What to do: What is needed here is an exact repetition of the records below, beginning at the line that has "Viewport: 775px width, 452px height." and stopping after the line that has "Task: Filter by the purple quality count 37".

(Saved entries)
_ _ _ _
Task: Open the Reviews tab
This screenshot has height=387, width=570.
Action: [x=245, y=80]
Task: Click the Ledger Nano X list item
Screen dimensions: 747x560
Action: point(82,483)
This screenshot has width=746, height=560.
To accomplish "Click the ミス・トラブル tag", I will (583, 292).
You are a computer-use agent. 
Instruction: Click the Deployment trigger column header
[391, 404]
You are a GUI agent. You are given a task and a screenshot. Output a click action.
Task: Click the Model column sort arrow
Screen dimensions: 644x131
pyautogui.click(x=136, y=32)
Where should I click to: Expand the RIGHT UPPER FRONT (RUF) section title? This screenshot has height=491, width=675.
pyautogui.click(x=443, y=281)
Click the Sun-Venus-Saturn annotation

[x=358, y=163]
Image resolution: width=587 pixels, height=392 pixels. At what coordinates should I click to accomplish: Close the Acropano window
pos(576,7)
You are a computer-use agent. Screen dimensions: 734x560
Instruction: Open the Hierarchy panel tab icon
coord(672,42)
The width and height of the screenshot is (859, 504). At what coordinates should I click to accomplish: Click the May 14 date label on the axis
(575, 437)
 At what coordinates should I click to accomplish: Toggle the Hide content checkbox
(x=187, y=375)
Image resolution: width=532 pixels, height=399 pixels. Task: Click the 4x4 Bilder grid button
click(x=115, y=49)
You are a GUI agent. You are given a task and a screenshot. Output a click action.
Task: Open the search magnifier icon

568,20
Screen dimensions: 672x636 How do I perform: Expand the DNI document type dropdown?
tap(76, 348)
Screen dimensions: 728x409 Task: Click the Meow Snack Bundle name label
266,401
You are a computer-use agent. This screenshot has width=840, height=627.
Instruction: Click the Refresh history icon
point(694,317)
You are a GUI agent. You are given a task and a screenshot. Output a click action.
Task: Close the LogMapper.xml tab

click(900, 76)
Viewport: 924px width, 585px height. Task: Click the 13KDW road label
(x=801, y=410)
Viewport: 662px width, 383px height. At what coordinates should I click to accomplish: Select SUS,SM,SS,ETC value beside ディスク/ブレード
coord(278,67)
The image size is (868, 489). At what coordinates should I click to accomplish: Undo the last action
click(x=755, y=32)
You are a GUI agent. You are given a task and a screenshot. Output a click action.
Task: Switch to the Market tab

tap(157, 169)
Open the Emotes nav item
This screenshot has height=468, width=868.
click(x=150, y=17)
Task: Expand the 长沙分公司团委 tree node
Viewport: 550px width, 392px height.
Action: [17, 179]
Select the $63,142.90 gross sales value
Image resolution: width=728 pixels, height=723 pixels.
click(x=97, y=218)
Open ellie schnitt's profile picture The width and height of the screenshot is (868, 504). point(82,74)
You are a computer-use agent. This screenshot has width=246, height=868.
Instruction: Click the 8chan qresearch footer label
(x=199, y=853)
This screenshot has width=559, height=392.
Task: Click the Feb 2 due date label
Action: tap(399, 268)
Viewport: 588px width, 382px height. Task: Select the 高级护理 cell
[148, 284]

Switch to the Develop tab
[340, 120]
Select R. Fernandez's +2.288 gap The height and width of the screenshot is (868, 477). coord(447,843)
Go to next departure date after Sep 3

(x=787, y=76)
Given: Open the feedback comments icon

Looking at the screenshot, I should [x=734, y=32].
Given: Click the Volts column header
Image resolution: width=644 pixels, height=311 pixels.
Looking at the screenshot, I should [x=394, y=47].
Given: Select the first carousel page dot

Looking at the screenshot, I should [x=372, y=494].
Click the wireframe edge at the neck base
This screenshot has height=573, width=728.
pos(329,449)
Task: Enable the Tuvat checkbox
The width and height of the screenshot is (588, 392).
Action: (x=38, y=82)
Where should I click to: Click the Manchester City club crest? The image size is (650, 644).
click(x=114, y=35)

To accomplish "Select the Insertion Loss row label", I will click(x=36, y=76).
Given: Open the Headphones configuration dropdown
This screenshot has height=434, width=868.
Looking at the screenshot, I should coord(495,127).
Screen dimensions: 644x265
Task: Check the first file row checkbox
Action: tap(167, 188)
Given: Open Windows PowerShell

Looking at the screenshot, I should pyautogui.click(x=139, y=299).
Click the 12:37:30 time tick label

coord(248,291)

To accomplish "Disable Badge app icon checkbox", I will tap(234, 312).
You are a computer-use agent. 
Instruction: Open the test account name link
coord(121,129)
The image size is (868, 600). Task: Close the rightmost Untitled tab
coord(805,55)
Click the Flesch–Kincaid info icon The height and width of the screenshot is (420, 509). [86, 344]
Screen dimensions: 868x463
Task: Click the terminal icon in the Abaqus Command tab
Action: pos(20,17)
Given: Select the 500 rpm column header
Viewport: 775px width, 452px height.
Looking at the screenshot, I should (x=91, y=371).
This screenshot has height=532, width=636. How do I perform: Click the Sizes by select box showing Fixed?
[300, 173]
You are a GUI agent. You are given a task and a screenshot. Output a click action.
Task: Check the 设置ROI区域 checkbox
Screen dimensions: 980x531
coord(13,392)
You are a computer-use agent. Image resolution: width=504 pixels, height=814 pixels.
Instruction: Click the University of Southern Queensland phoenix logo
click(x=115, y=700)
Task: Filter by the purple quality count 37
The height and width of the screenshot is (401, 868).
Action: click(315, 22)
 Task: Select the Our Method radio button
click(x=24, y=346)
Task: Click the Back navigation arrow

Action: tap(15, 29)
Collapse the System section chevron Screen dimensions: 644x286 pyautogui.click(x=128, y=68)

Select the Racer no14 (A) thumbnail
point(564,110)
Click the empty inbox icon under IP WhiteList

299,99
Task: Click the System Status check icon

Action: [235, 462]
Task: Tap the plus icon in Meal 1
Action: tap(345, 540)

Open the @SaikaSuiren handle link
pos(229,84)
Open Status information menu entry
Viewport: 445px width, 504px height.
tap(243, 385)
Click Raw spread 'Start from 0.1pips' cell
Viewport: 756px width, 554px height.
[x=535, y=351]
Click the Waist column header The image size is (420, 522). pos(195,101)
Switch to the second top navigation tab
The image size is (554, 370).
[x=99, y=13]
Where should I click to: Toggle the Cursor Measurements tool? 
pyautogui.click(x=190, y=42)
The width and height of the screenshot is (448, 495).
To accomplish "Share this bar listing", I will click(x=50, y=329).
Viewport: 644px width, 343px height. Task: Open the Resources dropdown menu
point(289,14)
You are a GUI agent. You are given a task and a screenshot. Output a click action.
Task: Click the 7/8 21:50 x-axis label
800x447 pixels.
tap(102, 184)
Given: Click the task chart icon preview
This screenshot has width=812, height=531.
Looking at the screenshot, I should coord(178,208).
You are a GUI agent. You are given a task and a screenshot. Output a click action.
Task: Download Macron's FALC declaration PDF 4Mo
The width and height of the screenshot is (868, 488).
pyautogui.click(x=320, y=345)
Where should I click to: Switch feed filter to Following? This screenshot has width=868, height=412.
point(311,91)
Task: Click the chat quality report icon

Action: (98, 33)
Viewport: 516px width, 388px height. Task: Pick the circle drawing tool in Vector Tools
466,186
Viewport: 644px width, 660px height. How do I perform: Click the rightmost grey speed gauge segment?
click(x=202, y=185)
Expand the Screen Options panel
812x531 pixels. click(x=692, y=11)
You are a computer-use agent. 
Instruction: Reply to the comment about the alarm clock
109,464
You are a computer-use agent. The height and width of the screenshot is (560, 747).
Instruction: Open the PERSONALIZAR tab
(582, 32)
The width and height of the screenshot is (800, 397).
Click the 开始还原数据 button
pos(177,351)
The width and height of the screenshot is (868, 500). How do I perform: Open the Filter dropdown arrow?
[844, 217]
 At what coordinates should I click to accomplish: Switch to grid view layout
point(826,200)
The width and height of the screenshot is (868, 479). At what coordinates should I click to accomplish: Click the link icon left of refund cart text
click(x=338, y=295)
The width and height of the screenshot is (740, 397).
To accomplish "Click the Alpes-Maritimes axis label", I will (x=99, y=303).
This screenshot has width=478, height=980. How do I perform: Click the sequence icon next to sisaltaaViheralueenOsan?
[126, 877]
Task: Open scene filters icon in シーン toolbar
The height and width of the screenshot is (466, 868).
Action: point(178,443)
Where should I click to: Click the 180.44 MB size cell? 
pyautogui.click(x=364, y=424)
_ _ _ _
Written reply:
Viewport: 775px width, 452px height.
Looking at the screenshot, I should (x=91, y=371).
This screenshot has height=532, width=636. How do I perform: Click the Sizes by select box showing Fixed?
[300, 173]
You are a GUI agent. You are given a task and a screenshot. Output a click action.
Task: Check the 设置ROI区域 checkbox
Screen dimensions: 980x531
coord(13,392)
You are a computer-use agent. Image resolution: width=504 pixels, height=814 pixels.
Instruction: Click the University of Southern Queensland phoenix logo
click(x=115, y=700)
Task: Filter by the purple quality count 37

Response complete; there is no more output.